#### [Objective]
Revise the items below by replacing each "Task" with "Instruction" and leaving all other text unchanged. Omit the pictures from your answer.

#### [Working data]
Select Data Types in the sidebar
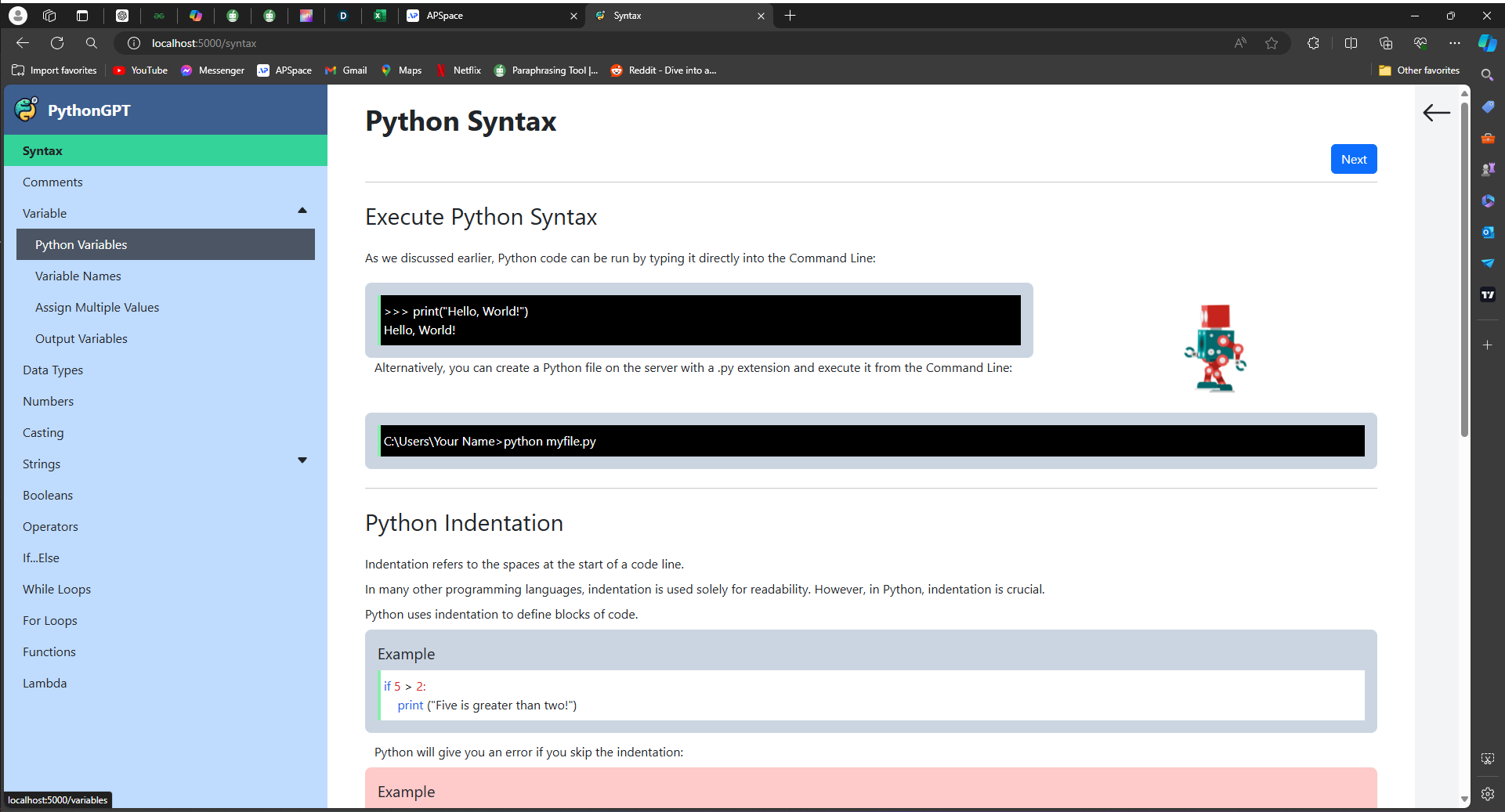 coord(52,370)
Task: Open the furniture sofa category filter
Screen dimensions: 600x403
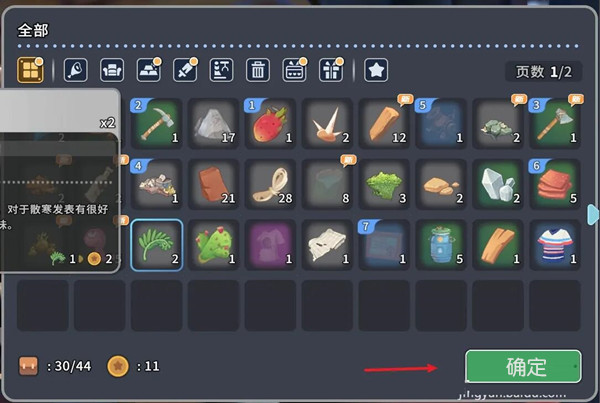Action: (112, 70)
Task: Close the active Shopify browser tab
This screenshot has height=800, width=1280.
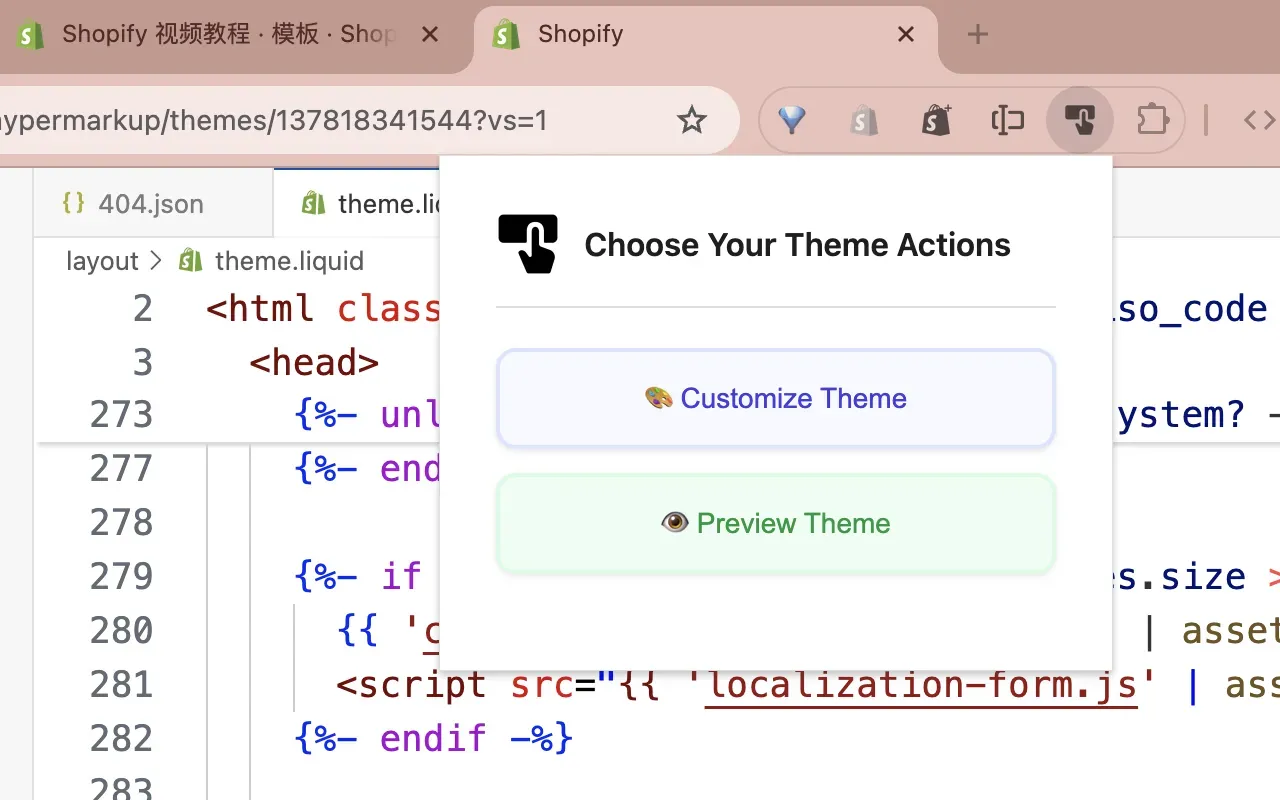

#### [Output below]
Select Data Types in the sidebar
 coord(52,370)
Instruction: Open the furniture sofa category filter
Screen dimensions: 600x403
Action: (112, 70)
Instruction: Close the active Shopify browser tab
This screenshot has height=800, width=1280.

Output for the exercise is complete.